Preliminary results from the Dec. 15 election have given the Shiite group a strong lead in the voting for Iraq’s 275-member parliament, but not enough for it to govern without other political blocs.

A year ago, it took nearly three months of negotiations between the Shiite religious alliance and a coalition of Kurdish parties to form an interim government after a Jan. 30 election that was boycotted by the Sunni Arabs at the core of the insurgency.

The first quarter of 2006 looks more crucial as Iraq tries to shape an administration that will govern for four years. U.S. officials are pushing the parties to form a broad-based coalition government, and failed negotiations could worsen the civil strife.

Final election results are expected as early as this week, and the Shiite religious bloc may win about 130 seats — short of the 184 seats needed to avoid a coalition with other parties to elect a president. That vote is a prerequisite before a government can be formed.

The Kurds could get about 55 seats, the main Sunni Arab groups about 50 and the secular Shiite bloc headed by former Prime Minister Ayad Allawi about 25.

A representative of Allawi’s group said it had not been invited to the Irbil talks.
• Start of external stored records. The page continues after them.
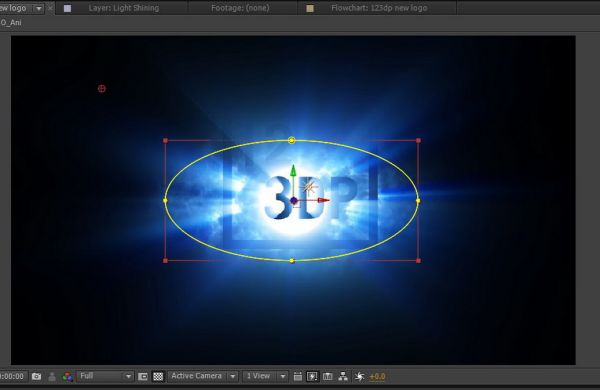
Task: Click the Reset Exposure aperture icon
Action: click(359, 377)
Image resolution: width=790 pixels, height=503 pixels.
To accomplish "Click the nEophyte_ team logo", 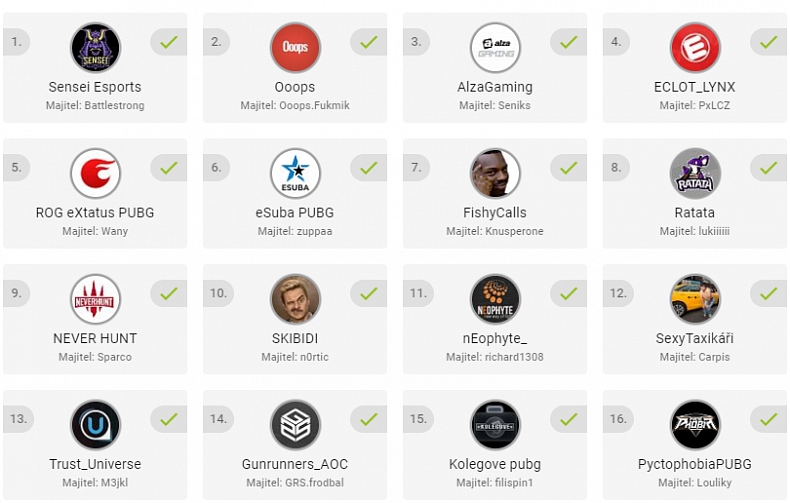I will 495,300.
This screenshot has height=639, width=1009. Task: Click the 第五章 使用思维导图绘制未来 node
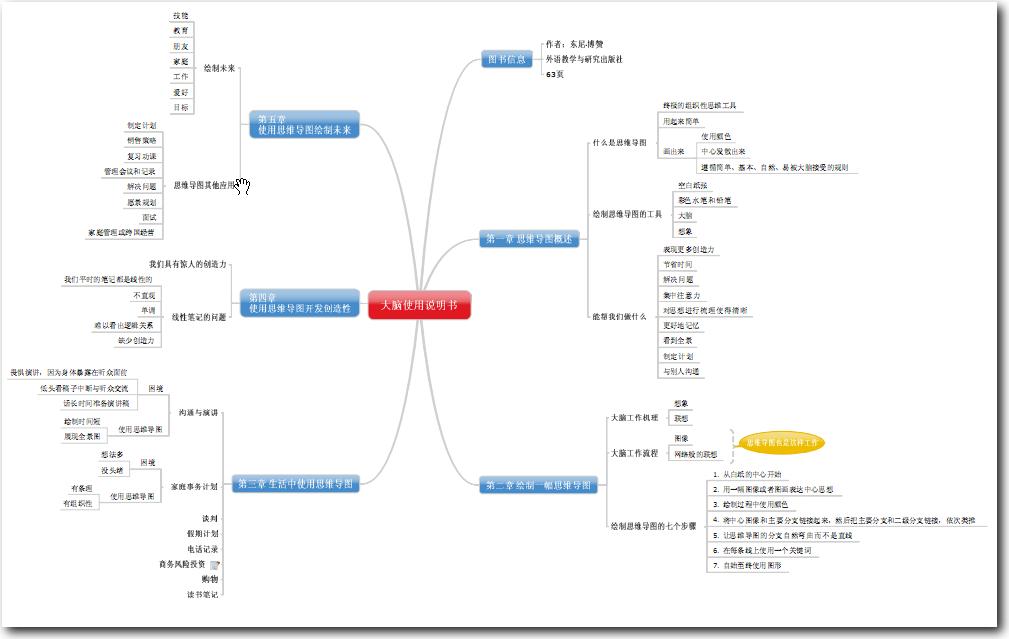tap(303, 124)
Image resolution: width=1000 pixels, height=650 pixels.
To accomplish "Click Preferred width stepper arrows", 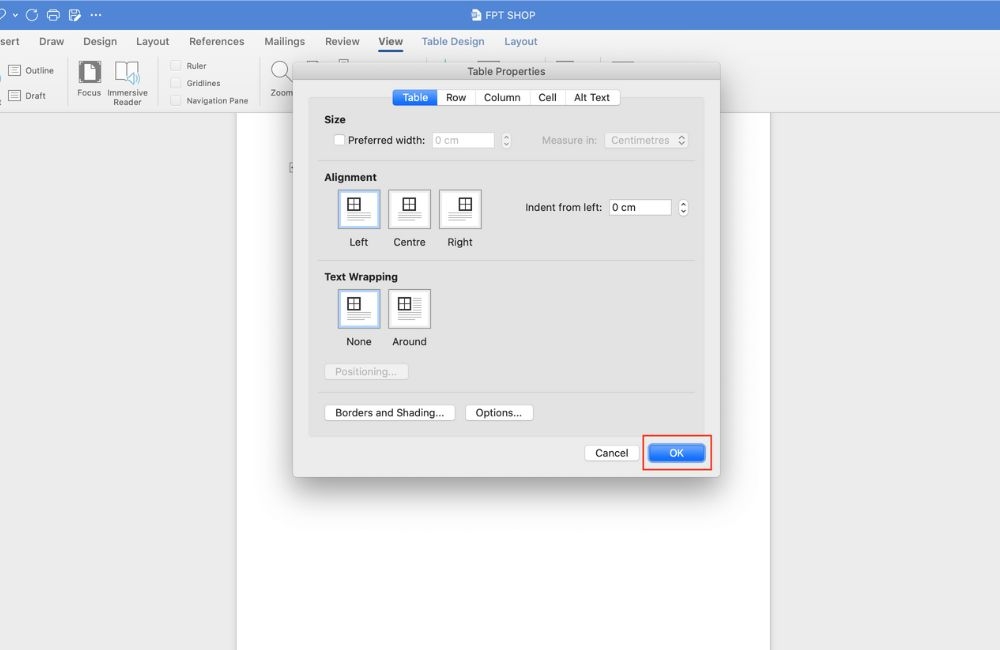I will (x=506, y=140).
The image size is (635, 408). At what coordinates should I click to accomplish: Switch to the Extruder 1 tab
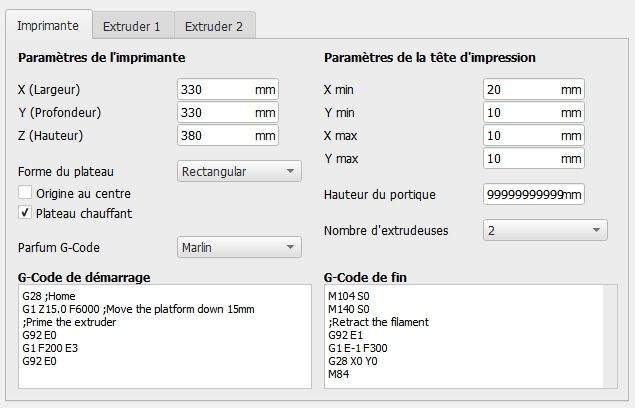pyautogui.click(x=133, y=25)
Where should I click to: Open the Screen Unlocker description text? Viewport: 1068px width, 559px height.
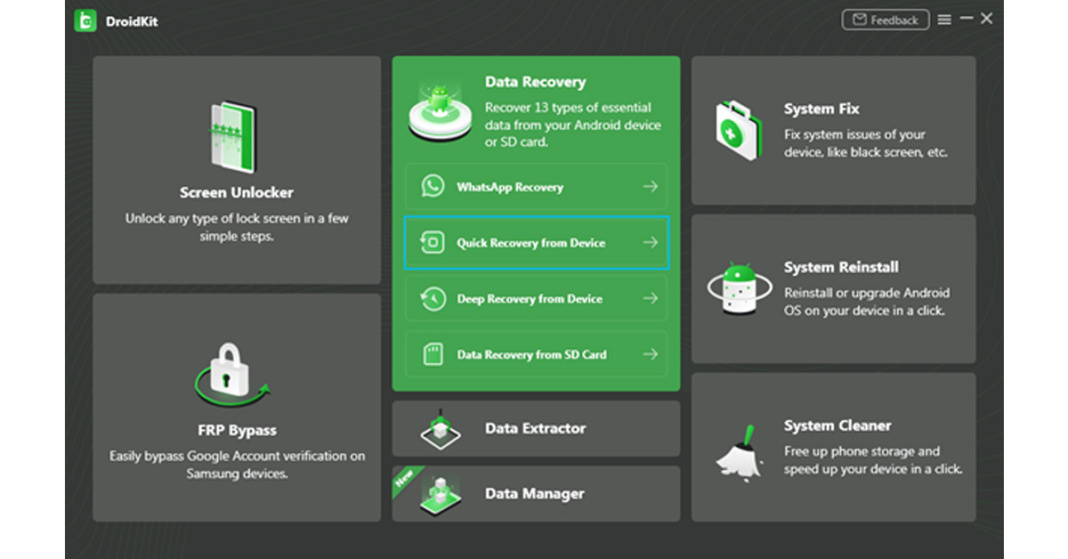237,227
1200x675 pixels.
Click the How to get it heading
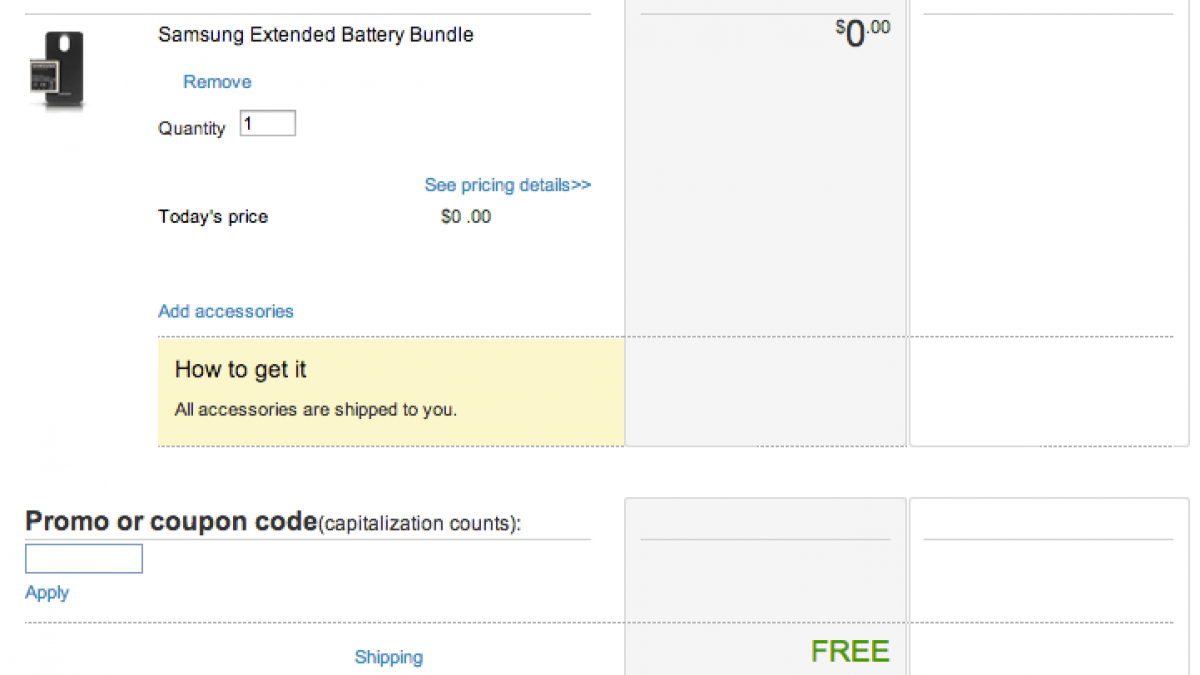pos(240,370)
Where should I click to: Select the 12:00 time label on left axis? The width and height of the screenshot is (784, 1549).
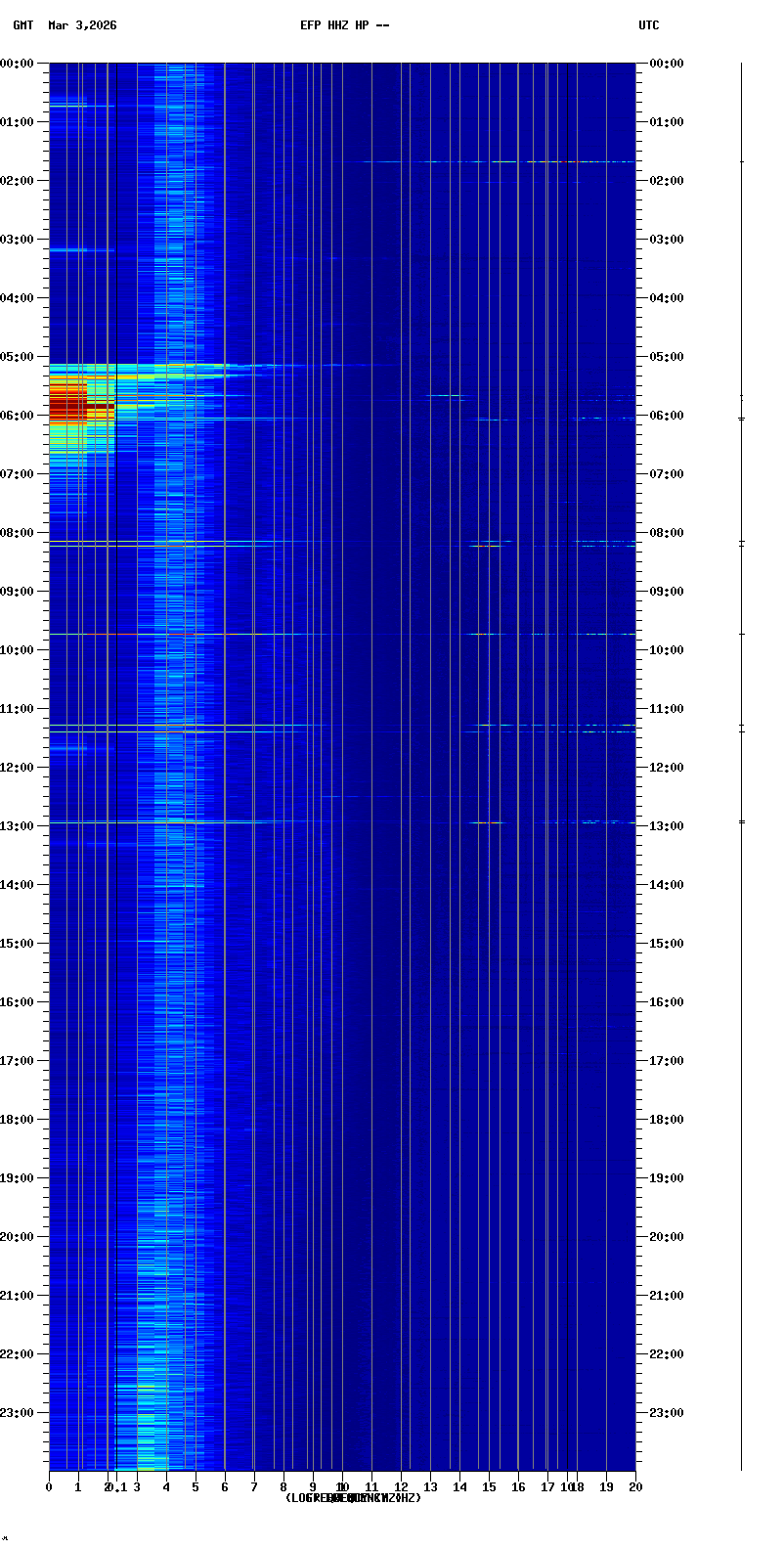[x=18, y=768]
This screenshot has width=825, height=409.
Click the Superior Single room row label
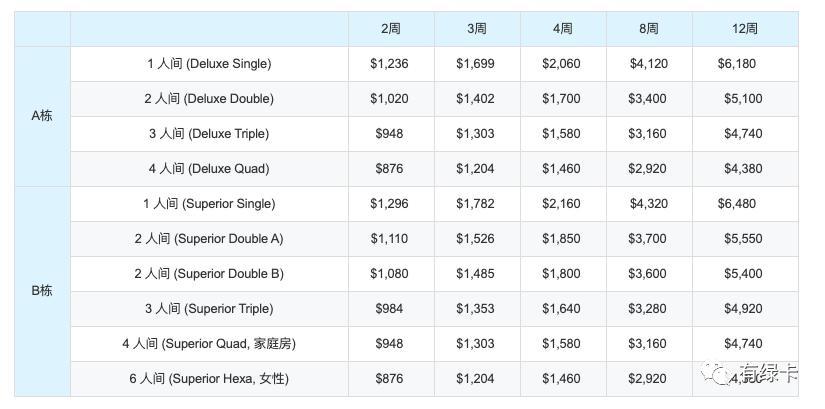click(x=209, y=204)
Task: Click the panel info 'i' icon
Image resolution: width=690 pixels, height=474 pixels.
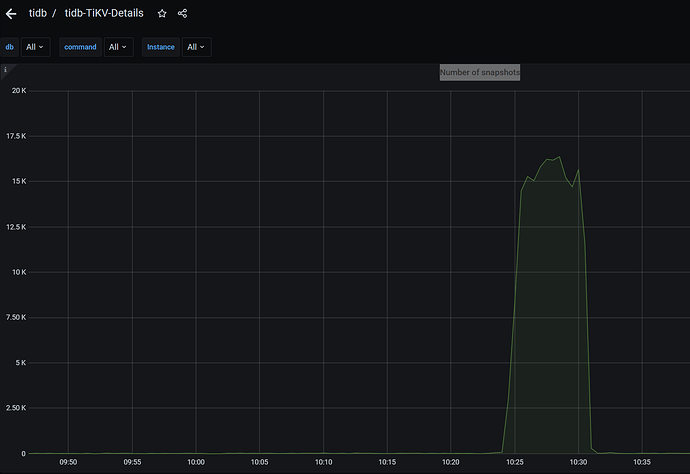Action: coord(4,71)
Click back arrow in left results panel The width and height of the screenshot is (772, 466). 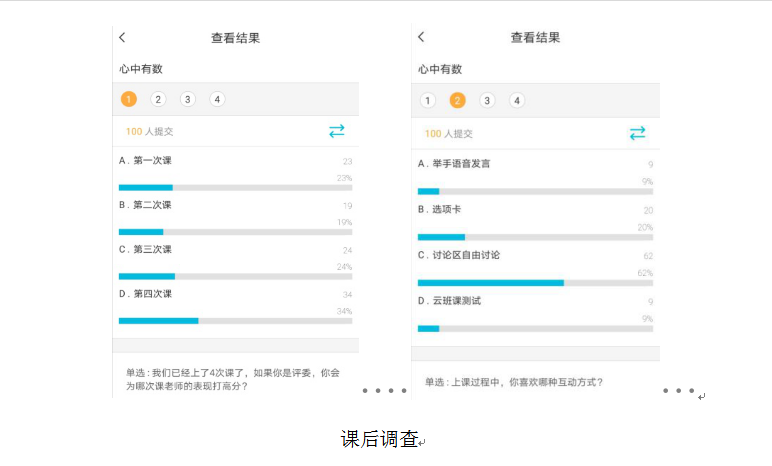point(122,38)
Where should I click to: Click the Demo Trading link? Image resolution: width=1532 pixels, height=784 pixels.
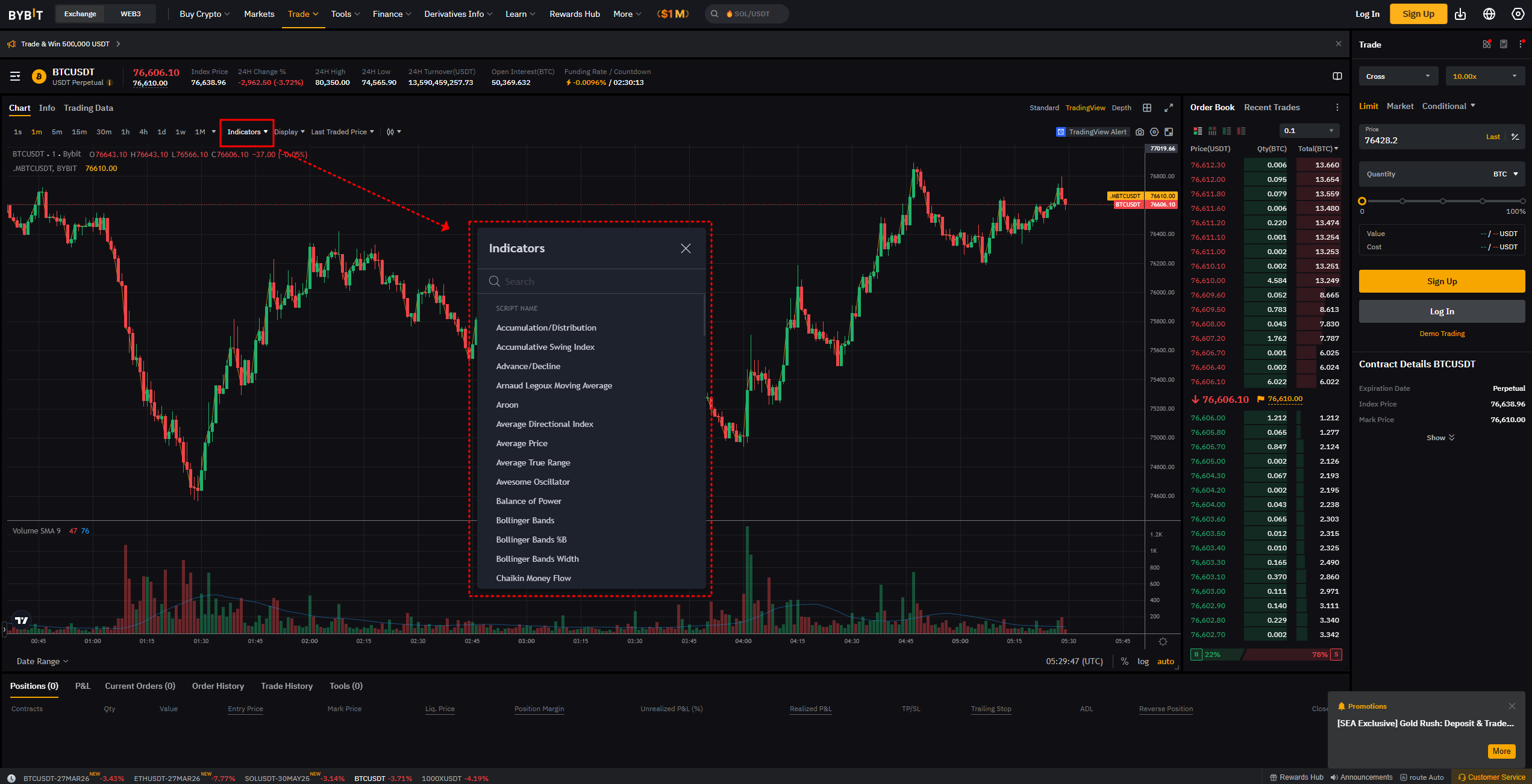pos(1442,334)
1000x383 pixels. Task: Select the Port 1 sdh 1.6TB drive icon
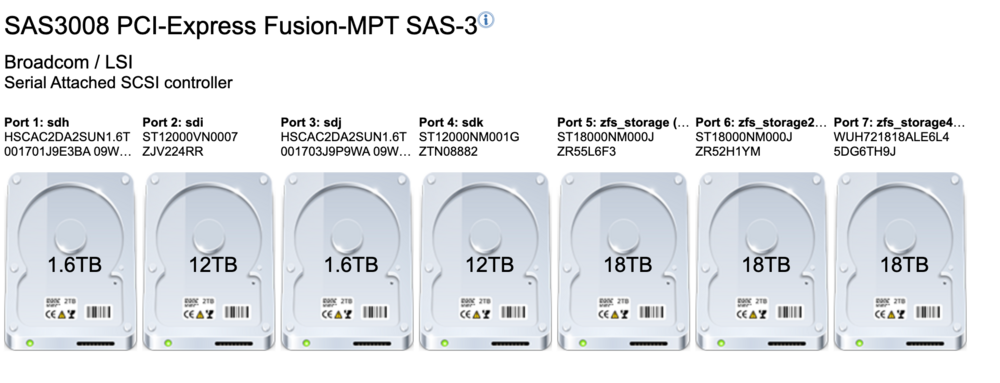tap(71, 261)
The Irbil meetings came ahead of Monday’s visit to Iraq by a team of international monitors who will assess the elections, which have been endorsed as credible by the United Nations but denounced as rigged by opposition groups. About 1,500 complaints have been registered.

Tarek al-Hashimi, head of the Iraqi Islamic Party, told the Al-Jazeera satellite television channel that the minority Sunni Arab party Iraqi Accordance Front would not boycott the next parliament — a threat that has been made by smaller groups — and would promote Sunni Arab demands for broad amendments to the constitution approved in an Oct. 15 referendum.

Al-Hashimi is among the delegation to meet with Barzani on Monday.

In other violence Monday:

• Police found the bodies of eight civilian men handcuffed, shot and dumped at a sewage plant in southeast Baghdad. The body of a policeman shot in the head was found in western Baghdad.

• Police found three bodies in Iskandariyah, 50 kilometers (30 miles) south of Baghdad, police Capt. Mothana Khalid said.

Thirteen Iraqis were killed in violence on Sunday, and thirteen car bombs exploded around the country.